_Problem description_
Rewrite all the entries below, swapping "menu" for "section" and keeping everything else the same. Omit the pictures.

--- START Data for this task ---

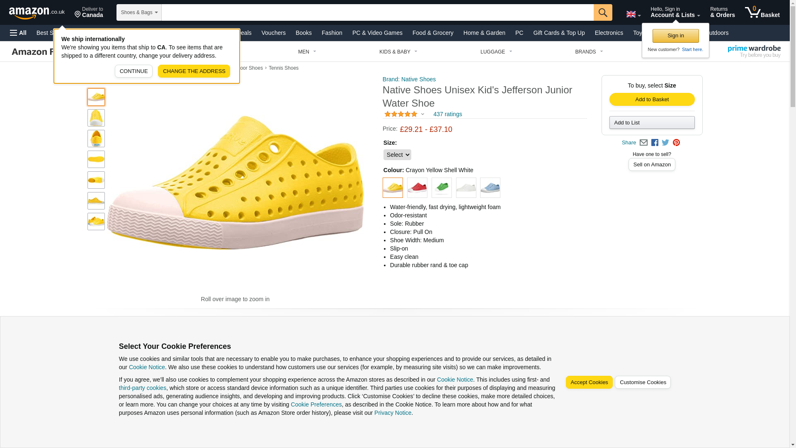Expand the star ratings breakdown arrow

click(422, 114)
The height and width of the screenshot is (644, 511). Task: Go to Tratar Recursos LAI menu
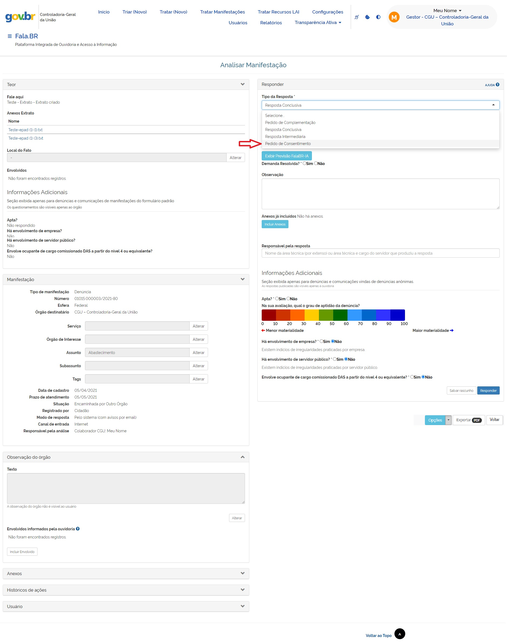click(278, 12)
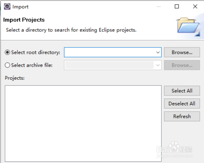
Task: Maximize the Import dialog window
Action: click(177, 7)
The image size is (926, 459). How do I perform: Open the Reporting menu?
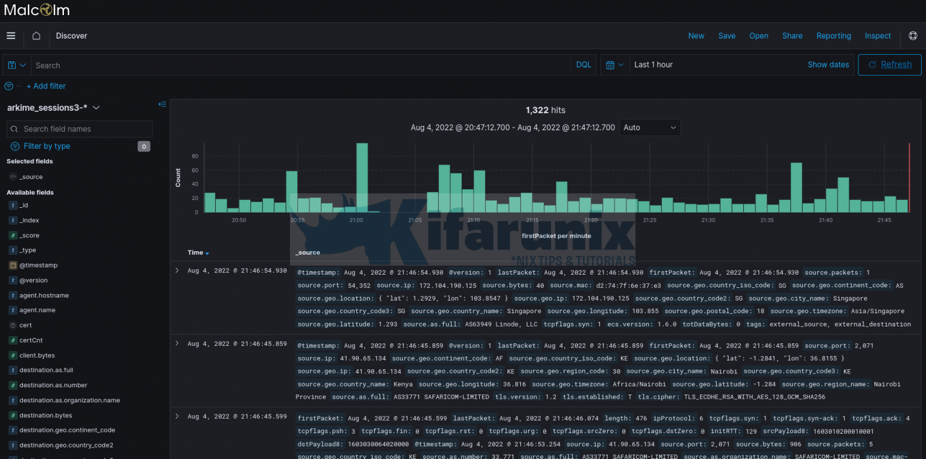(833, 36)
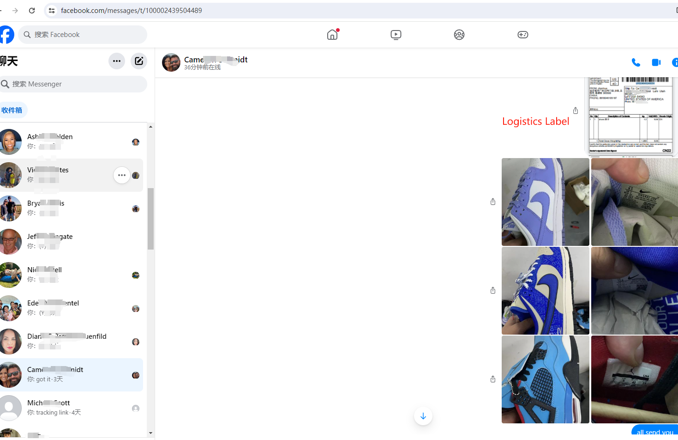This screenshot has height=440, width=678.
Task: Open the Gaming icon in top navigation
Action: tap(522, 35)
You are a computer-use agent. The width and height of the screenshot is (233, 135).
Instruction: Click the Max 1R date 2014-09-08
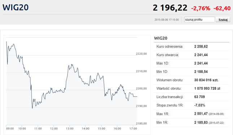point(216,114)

--- END Data for this task ---

_Finished task_
Expand the star ratings breakdown arrow

click(422, 114)
The height and width of the screenshot is (644, 511). Task: Go to Tratar Recursos LAI section
click(278, 12)
Task: Maximize the Import dialog window
Action: click(177, 7)
The image size is (926, 459). How do I perform: Open the Reporting section?
(833, 36)
This screenshot has height=440, width=678.
Task: Open the Gaming icon in top navigation
Action: tap(522, 35)
You are a computer-use agent. The width and height of the screenshot is (233, 135).
Instruction: Click the Max 1R date 2014-09-08
point(216,114)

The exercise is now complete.